The year 2017 is expected to be the time when Congress will finally enact tax reform, according to a new poll.

Ernst & Young’s latest monthly Tax Reform Business Barometer polled approximately 1,000 business executives, including tax directors and government relations executives, last month. They continue to believe that tax reform will occur within the next several years, with a 63 percent likelihood that tax reform will happen in 2018 or earlier. However, EY found the percentage has fallen slightly over the past year, with respondents giving a likelihood of 67 percent in June and 73 percent in January that tax reform will happen in 2018 or earlier.

The September edition of the Barometer indicates that 2017 remains the most likely year for tax reform with respondents assigning a 28 percent likelihood, which is consistent with responses of a 31 percent likelihood in June and a 33 percent likelihood in the January edition of the survey.

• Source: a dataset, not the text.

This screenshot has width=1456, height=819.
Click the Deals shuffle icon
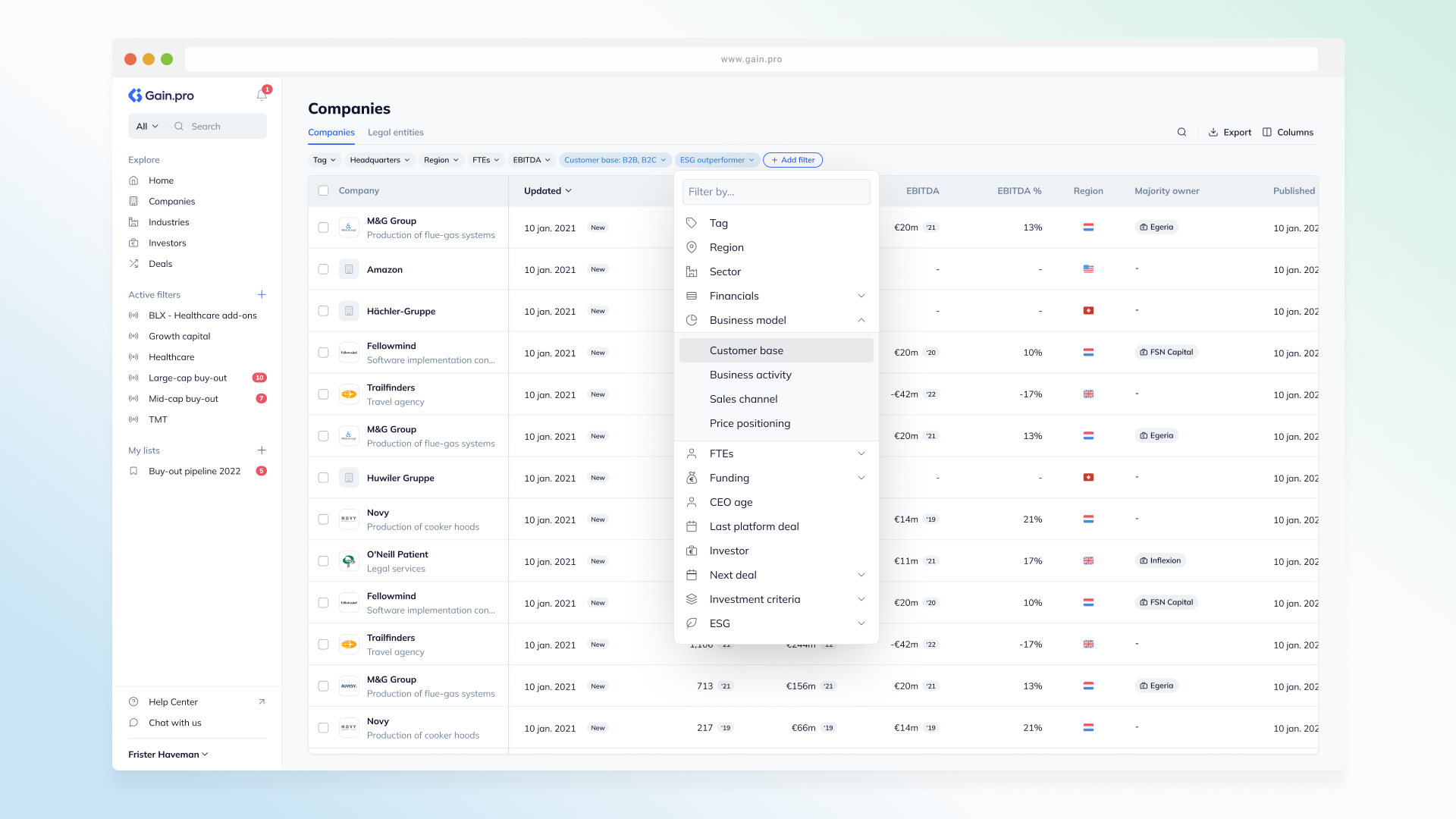[134, 263]

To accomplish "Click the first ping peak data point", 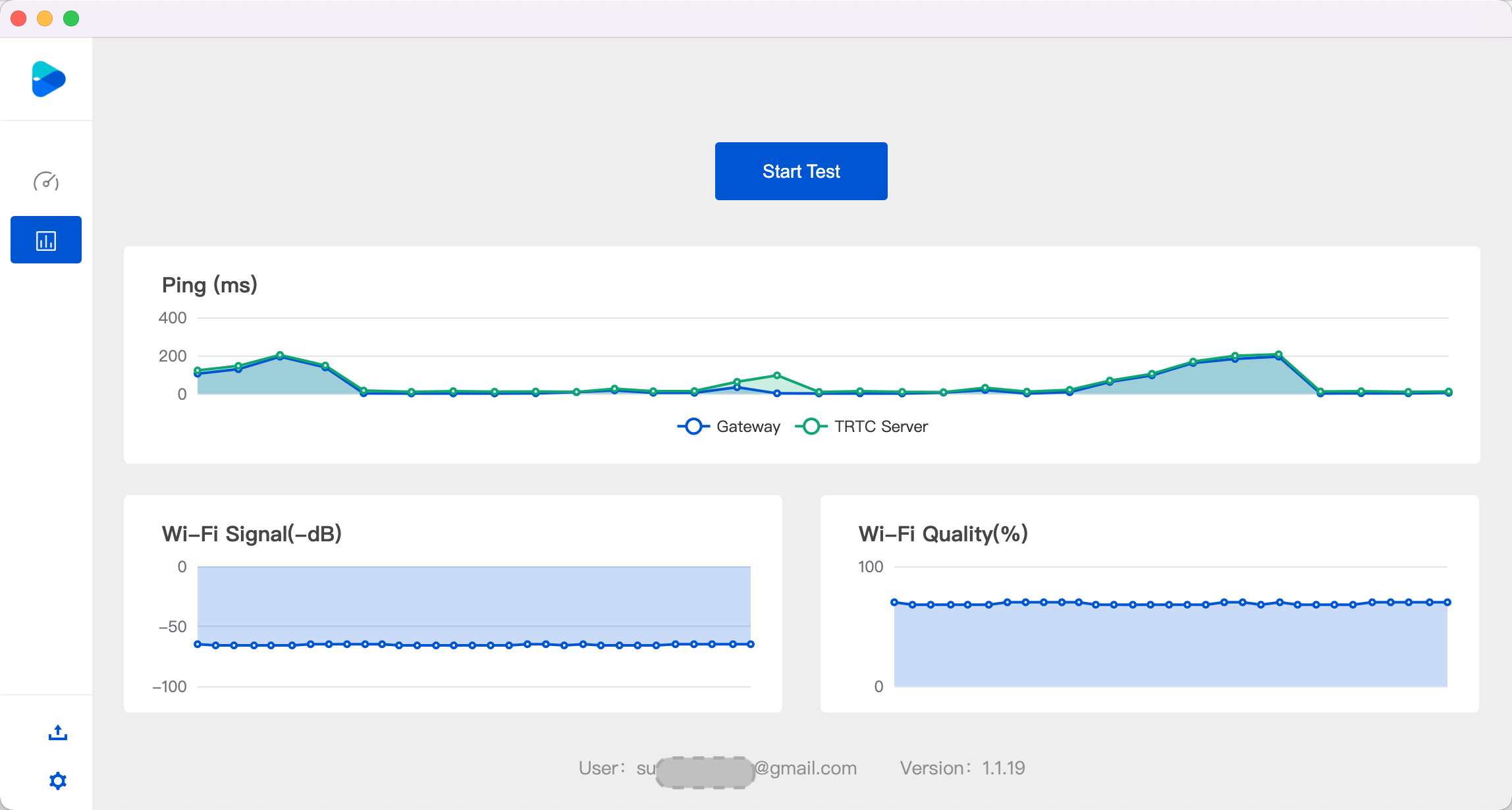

Approximately 16 percent of the survey respondents think tax reform will affect only corporations, while 21 percent believe it will include all businesses, including pass-through entities, 19 percent anticipate it will be international-only, and 45 percent think the tax reform will be comprehensive. EY noted this is almost unchanged from the June 2015 Barometer, which found 16 percent of the respondents thought tax reform would affect only corporations, 22 percent predicted that reform would involve all businesses including pass-throughs, and 40 percent believed tax reform would be comprehensive. No respondents expected tax reform to affect only individuals in the September, June or January editions of the Barometer.

Asked about the recent interest in international-only tax reform, 35 percent of the respondents indicated the enactment of such reform would increase the likelihood of enactment of a more comprehensive tax reform at a later date, while 65 percent believe it would hinder eventual enactment of comprehensive tax reform.